**Testo di partenza:**
-=-=-=-=-

Perfino Ikea ha anticipato listini almeno temporaneamente più salati, determinati dall’aumento di prezzo delle materie prime (per alcuni mesi il prezzo del legno è addirittura triplicato, spinto dalla combinazione tra il lavoro ridotto nelle segherie e un boom mondiale di chi, non potendo spendere soldi altrove, si è messo a rinnovare casa). Il risultato è un aumento medio globale del 9%. «Al prezzo dei nostri prodotti contribuiscono diverse componenti», sottolinea la portavoce Stefanie Brehm: «Questi costi sono rimasti abbastanza costanti fino all’inizio della pandemia e tendenzialmente sono addirittura diminuiti, il che ha avuto un impatto positivo anche sui prezzi di vendita dei nostri prodotti. Tuttavia, da allora diversi costi di produzione sono aumentati perché l’offerta dei fornitori non è stata in grado di tenere il passo con l’aumento della domanda. Questo squilibrio ha anche portato a strozzature nelle forniture e problemi con la disponibilità di alcuni prodotti, che a loro volta hanno avuto un impatto negativo», un effetto a catena che Ikea non potrebbe più assorbire riducendo i margini.

Nonostante tutti questi problemi, una cosa appare certa: non dobbiamo aspettarci scaffali vuoti. Tutti gli attori della grande distribuzione assicurano che la pianificazione degli acquisti a lungo termine permette in linea di principio di soddisfare le esigenze dei consumatori. Diverse catene assicurano che cercheranno di assorbire il più possibile gli aumenti dei prezzi invece di trasferirli sul consumatore finale, monitorando costantemente la situazione insieme ai fornitori.

-=-=-=-=-

Dati raccolti:
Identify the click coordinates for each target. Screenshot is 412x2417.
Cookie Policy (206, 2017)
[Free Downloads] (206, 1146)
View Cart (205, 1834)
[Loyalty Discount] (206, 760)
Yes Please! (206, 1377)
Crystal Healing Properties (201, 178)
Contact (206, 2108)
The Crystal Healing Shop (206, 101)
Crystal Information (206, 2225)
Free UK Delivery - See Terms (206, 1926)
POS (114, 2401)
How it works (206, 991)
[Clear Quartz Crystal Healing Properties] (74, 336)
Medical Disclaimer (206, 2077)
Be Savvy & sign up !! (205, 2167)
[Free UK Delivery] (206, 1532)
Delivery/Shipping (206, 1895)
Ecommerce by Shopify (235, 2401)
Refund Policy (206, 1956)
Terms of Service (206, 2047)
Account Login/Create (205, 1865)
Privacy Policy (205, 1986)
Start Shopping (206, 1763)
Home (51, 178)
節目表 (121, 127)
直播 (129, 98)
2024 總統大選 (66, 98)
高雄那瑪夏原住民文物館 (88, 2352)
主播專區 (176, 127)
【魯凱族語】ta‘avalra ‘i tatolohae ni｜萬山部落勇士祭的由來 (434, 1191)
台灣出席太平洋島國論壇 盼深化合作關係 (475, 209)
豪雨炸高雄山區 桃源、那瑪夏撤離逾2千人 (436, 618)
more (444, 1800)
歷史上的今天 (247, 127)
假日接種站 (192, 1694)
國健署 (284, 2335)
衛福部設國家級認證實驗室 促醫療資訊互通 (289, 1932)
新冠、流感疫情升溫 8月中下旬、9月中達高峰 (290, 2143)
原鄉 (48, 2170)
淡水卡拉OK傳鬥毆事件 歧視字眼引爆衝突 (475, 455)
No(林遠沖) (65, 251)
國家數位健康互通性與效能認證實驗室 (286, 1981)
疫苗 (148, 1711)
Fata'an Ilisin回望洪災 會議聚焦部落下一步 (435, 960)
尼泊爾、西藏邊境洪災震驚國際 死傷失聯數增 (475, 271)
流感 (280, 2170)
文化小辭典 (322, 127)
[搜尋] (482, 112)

-=-=-=-=-

**Attività da svolgere:**
A) Elenca, per favore, tutti i prezzi e i costi che il testo sugli aumenti dei prezzi indica come cresciuti.
B) Scrivi il seguito del testo sugli aumenti dei prezzi, partendo dopo la sua ultima frase.

**Soluzioni degli esercizi:**
A)
- il prezzo delle materie prime
- il prezzo del legno, per alcuni mesi addirittura triplicato
- i listini di Ikea, con un aumento medio globale del 9%
- diversi costi di produzione, cresciuti dall'inizio della pandemia
- gli aumenti dei prezzi che le catene della grande distribuzione cercheranno di assorbire invece di trasferirli sul consumatore finale

B)
Sollievo dall’energia

A dare sollievo alle famiglie sarà nel frattempo una posizione fortunata rispetto ai costi dell’energia, con l’utilizzo di fonti rinnovabili nazionali che contribuiscono a contrastare il rincaro generalizzato a livello internazionale (che il mercato del gas sia volatile è una battutaccia, ma è pur vero che gli screzi geopolitici con la Russia hanno avuto conseguenze drastiche per chi, come la Germania, ne dipende per alimentare le sue centrali; in Italia, il Paese dove un tempo si diceva che ‘il metano ti dà una mano’, il rincaro sulla bolletta potrebbe sfiorare il 50%). Invece «le economie domestiche e molte piccole imprese ticinesi possono stare sostanzialmente tranquille, dato che una strategia di approvvigionamenti anticipati a prezzi interessanti e la disponibilità della produzione idroelettrica in loco rende pressoché insignificanti gli aumenti in bolletta: parliamo mediamente di dieci franchi annui per famiglia», osserva Mauro Suà, direttore di Amb. «Diverso il discorso per coloro – grandi consumatori il cui fabbisogno corrisponde a circa il 40% del totale regionale – che hanno un contratto di cosiddetto ‘libero mercato’. Si tratta di soggetti a elevato fabbisogno – dall’hotel di grandi dimensioni alla fonderia – le cui tariffe contrattuali sono ancorate all’andamento del mercato internazionale dell’energia. Non tutti saranno penalizzati allo stesso modo, ma per chi ha contratti a breve termine in scadenza il rischio è di vedere le tariffe addirittura raddoppiate. La ripresa della domanda globale di energia, le tensioni geopolitiche, l’aumento di valore dei certificati di Co2 – che devono essere acquistati dalle centrali europee alimentate a combustibili fossili per autorizzarne l’emissione – contribuiscono a spingere i prezzi verso l’alto».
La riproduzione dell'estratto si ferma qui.